Monday, March 3, 2014

How Not to Write, Think, or Be


All artists strive for a connection between form and meaning and I'm always happy to point out when they succeed. Take this condemnable Salon piece which is as intellectually confused as it is syntactically jumbled. Now Salon's suffered from political dysentery for years and it's apparent willingness to hire anyone on the left has liquefied the once esteemed publication into a chowder of cheap ingredients. Still this article makes me wonder: do they edit their pieces to make them worse? If not this is a shockingly inept display from an author and editor.

Let's look at the choice grammar first.
I am going to start with three beloved movies of my childhood, and end with a suggestion of why liberals will probably never be able to come to grips with what they winningly call “inequality.”
Start what? Discoing? It's probably not a great idea to leave out the main verb of the first sentence. Then he sets up his thesis as a conclusion. "Will probably never be able to come to grips with what they" is one of those phrases that would vanish had the author read it aloud even once. What a clunker. Next, we wonder what "winningly" could possibly mean here. Charmingly? Successfully? Now we wonder why "'inequality'" is in quotations. I'll give a pass on the referential use of "of" but boy is it awkward.
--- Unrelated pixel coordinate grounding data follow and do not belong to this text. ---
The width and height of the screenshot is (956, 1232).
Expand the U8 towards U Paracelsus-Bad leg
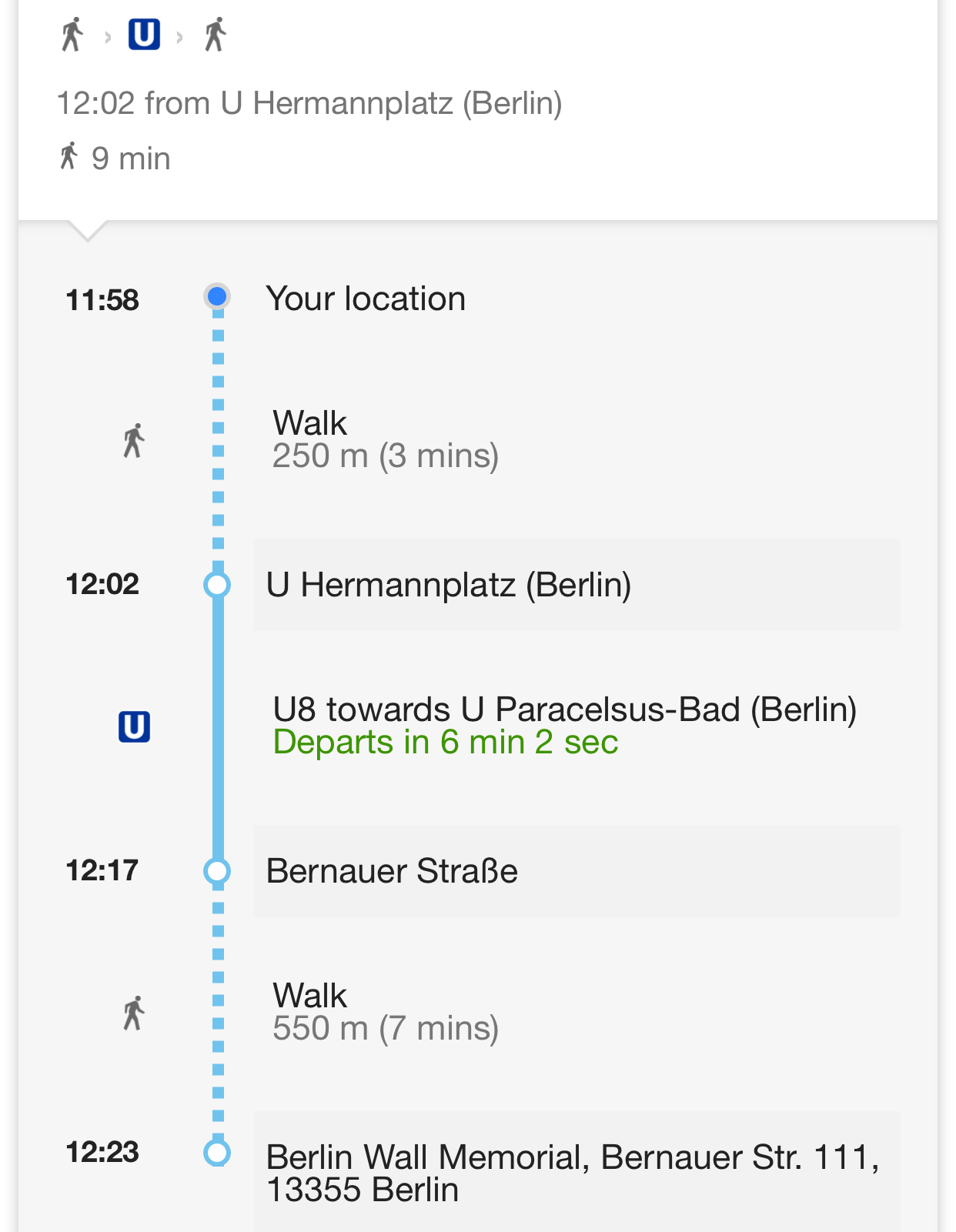pyautogui.click(x=564, y=709)
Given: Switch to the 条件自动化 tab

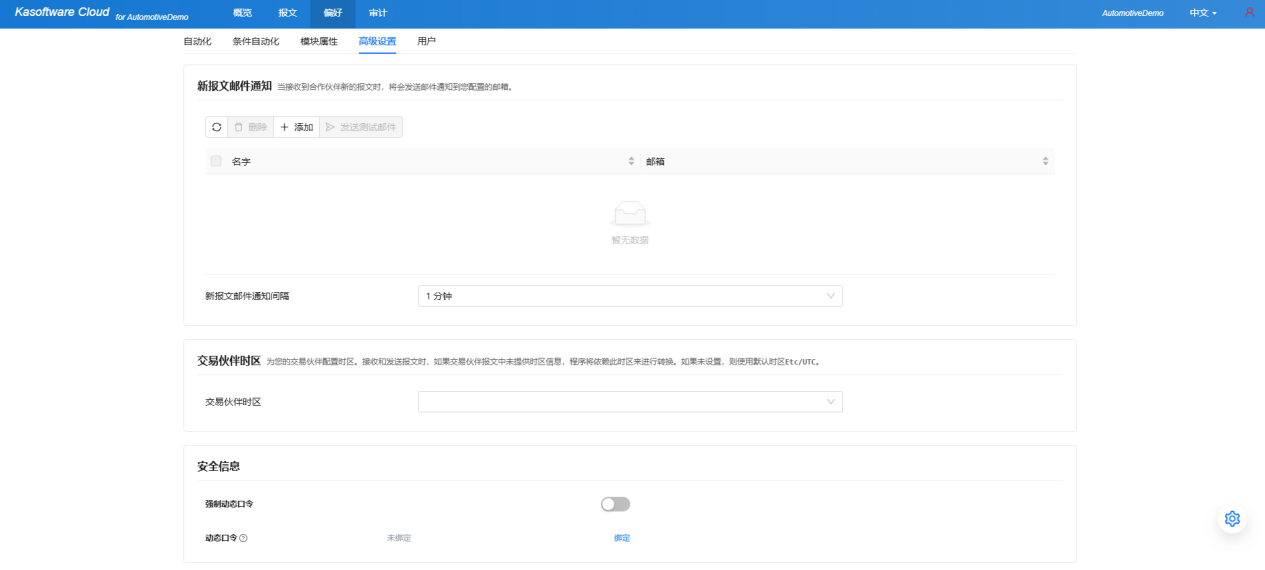Looking at the screenshot, I should [x=256, y=41].
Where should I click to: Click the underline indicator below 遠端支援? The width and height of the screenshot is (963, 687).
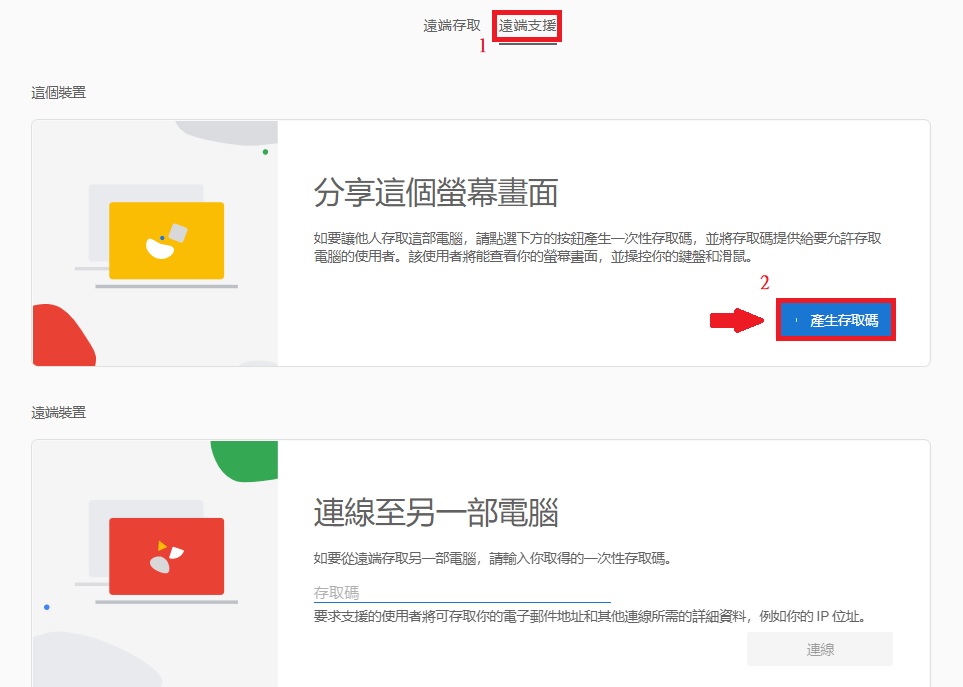coord(526,43)
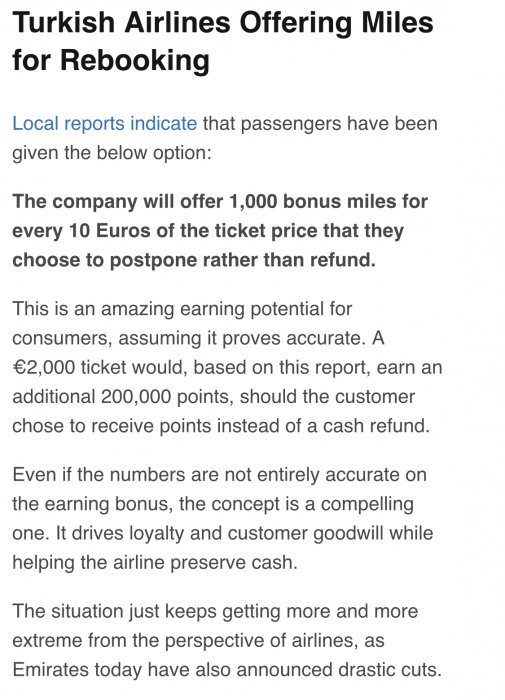
Task: Click the bold text 'postpone rather than refund.'
Action: 242,260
It's best to restrict that use to idioms.

Then we get this work of brilliance:
Well, no. And with that acknowledgement, let me advance to my bold hypothesis: The dick joke is not always what it seems to be. The dick joke is not always your friend.
First, is this a hypothesis or thesis? Is an experiment going to follow or are you laying out argumentation? Choose the proper word, please. Worse, though, we realize the statement isn't even the "hypothesis," because the phrase "what it seems to be" explains nothing but rather refers back to the previous paragraph. It's always nice when the author can't be bothered to explain his idea in one clear sentence.

Alright, I'll drop the grammatical dissection. The article is badly written. What about its content?

Let's look at his three points:
  1. Animal House isn't liberal because its protagonists are like liberals' bad guys in real life.
  2. Caddyshack isn't liberal because conservatives make fun of country club grandees too.
  3. Ghostbusters isn't liberal because in it one government official is bad and the good guys run a business. 
Well guess what, you verbally incontinent intellectually costive fool: the movies aren't political at all. The frat boys of Animal House aren't heroes, but we rally around them because they're enthusiastic and frank. Nobody likes stuck up country club blowhards, and finally, the right doesn't have a monopoly on entrepreneurship. The Ghostbusters aren't right wingers because the EPA dweeb lets the ghosts out. Neither party has a monopoly on any virtue, and to taint any by claiming it for one ought to mark any man the fool as much as heedless ordination into political file.

Oh, and whence this cheap shot?
Drink, take and lie: translate it into Latin and it could be the motto of the One Percent.
Yeah I hear there's a really active Eta Sigma Phi over at Bear Stearns. Try this one on for size:
Quam recitas meus est libellus: sed male cum recitas, incipit esse tuus.